◆ WHAT IS BEING ASKED ◆
Rewrite the records starting at the line containing "Click the bold" and ending at the line containing "point(354,188)", requests included, with each coordinate in the answers multiplied by 0.9 and rounded to a whole number, halves rounded up. Give only these lines, and leave the pictures out.

## Begin AVAILABLE RECORDS

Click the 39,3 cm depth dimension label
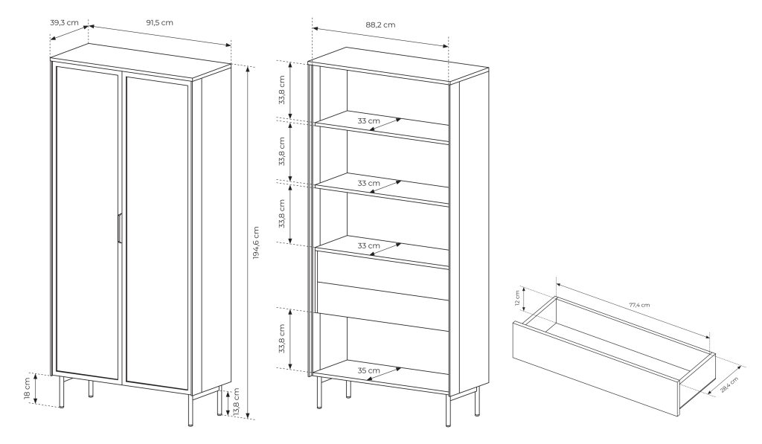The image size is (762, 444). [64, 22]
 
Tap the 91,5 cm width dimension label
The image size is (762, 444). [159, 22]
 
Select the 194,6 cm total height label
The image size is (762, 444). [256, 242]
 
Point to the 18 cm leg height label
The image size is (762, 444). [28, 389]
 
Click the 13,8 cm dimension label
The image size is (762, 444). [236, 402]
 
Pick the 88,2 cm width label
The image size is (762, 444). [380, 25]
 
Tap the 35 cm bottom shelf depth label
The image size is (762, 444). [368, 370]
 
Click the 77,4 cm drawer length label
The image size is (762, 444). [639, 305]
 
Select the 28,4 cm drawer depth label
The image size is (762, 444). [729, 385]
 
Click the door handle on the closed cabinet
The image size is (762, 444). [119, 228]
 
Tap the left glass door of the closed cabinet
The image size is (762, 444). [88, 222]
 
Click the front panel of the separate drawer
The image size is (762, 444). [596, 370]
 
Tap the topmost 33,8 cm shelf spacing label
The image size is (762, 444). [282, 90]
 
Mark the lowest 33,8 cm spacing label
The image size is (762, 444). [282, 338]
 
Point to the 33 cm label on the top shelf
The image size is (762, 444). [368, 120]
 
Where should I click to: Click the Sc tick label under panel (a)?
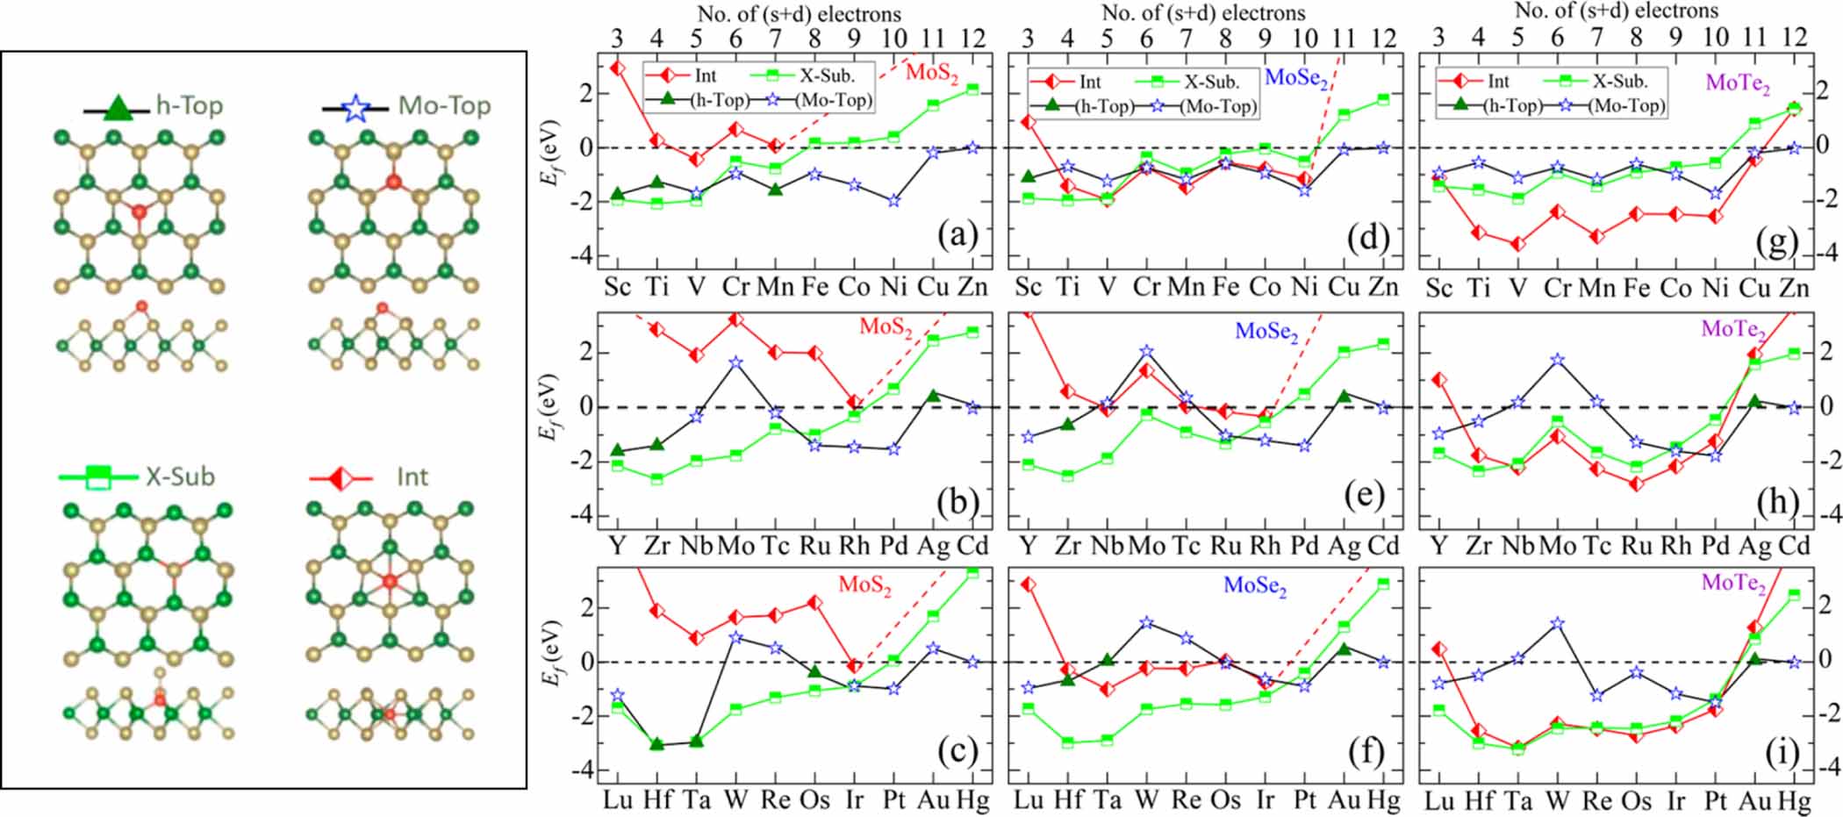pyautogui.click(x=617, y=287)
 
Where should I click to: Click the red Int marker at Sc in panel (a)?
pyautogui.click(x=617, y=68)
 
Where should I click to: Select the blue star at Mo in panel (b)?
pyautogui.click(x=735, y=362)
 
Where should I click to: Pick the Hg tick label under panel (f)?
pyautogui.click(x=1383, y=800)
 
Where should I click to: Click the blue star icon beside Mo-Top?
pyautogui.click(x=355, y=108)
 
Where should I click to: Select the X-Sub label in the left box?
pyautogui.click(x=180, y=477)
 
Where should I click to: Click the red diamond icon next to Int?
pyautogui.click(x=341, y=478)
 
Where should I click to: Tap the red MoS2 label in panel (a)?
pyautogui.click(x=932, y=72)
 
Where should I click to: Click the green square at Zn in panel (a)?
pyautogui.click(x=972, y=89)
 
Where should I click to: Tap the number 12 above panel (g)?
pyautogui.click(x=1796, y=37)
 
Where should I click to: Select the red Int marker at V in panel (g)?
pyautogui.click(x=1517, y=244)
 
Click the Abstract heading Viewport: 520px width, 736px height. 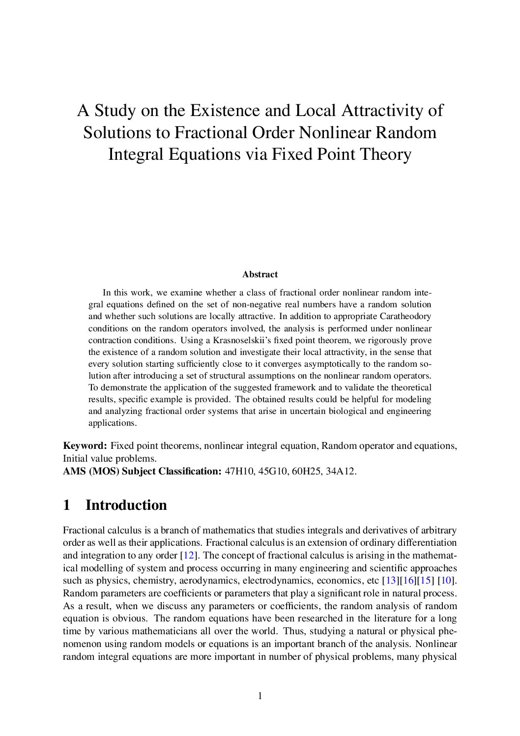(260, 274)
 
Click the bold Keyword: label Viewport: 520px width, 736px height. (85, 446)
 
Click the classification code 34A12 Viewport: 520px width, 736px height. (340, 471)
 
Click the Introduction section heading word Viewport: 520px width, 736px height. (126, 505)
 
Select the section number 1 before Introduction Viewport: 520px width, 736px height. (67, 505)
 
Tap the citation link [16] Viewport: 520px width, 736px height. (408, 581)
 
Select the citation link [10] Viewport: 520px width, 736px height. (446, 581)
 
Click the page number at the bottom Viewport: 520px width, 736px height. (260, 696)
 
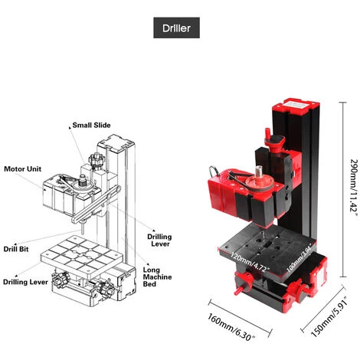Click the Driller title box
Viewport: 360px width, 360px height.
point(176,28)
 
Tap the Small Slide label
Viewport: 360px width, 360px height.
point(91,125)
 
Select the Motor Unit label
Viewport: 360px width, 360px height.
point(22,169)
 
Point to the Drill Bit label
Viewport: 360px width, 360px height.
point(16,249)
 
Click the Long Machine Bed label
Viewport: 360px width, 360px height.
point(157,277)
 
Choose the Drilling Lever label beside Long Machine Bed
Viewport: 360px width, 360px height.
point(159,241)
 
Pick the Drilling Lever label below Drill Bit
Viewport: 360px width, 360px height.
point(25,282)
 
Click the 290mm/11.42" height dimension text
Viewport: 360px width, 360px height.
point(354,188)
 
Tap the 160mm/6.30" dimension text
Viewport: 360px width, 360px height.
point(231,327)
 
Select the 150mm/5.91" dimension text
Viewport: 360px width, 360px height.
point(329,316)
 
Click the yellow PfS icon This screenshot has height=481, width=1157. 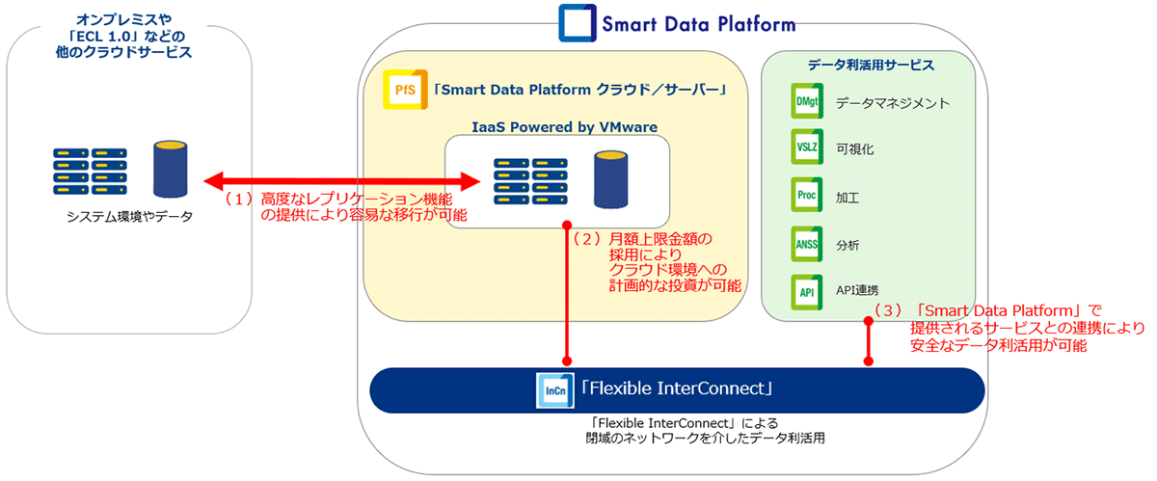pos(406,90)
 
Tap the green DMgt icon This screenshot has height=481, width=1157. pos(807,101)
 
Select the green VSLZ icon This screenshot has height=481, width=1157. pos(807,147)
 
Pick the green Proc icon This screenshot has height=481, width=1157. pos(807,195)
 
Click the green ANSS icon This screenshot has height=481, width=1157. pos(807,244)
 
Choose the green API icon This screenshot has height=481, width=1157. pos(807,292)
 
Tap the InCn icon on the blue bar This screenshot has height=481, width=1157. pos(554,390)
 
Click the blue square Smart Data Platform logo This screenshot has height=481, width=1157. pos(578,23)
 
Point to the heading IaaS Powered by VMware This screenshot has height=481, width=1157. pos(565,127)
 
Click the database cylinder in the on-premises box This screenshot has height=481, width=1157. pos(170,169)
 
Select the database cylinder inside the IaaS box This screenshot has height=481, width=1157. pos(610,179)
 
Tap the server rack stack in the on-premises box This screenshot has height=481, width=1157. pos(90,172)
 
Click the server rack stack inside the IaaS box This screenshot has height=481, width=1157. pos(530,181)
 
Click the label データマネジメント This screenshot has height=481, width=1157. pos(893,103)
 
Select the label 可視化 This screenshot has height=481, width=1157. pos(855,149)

## End AVAILABLE RECORDS

◆ RESPONSE ◆
Click the bold Keyword: label Viewport: 520px width, 736px height. (77, 401)
 
Click the classification code 34A12 Viewport: 520px width, 736px height. (306, 424)
 
Click the Introduction section heading word Viewport: 520px width, 736px height. (113, 455)
 
Select the section number 1 before Introduction Viewport: 520px width, 736px height. (60, 455)
 
Tap the citation link [16] Viewport: 520px width, 736px height. (367, 523)
 
Select the citation link [10] Viewport: 520px width, 736px height. (401, 523)
 
Click the page number at the bottom Viewport: 520px width, 736px height. (234, 626)
 
Click the Driller title box
Viewport: 360px width, 360px height.
point(158,25)
 
Tap the Small Slide label
Viewport: 360px width, 360px height.
point(82,113)
 
Select the Motor Unit label
Viewport: 360px width, 360px height.
point(20,152)
 
Point to the Drill Bit label
Viewport: 360px width, 360px height.
point(14,224)
 
Click the Long Machine Bed label
Viewport: 360px width, 360px height.
point(141,249)
 
Choose the Drilling Lever label beside Long Machine Bed
Viewport: 360px width, 360px height.
point(143,217)
 
Pick the Drilling Lever label below Drill Bit
Viewport: 360px width, 360px height.
point(23,254)
 
Click the 290mm/11.42" height dimension text
Viewport: 360px width, 360px height.
point(319,169)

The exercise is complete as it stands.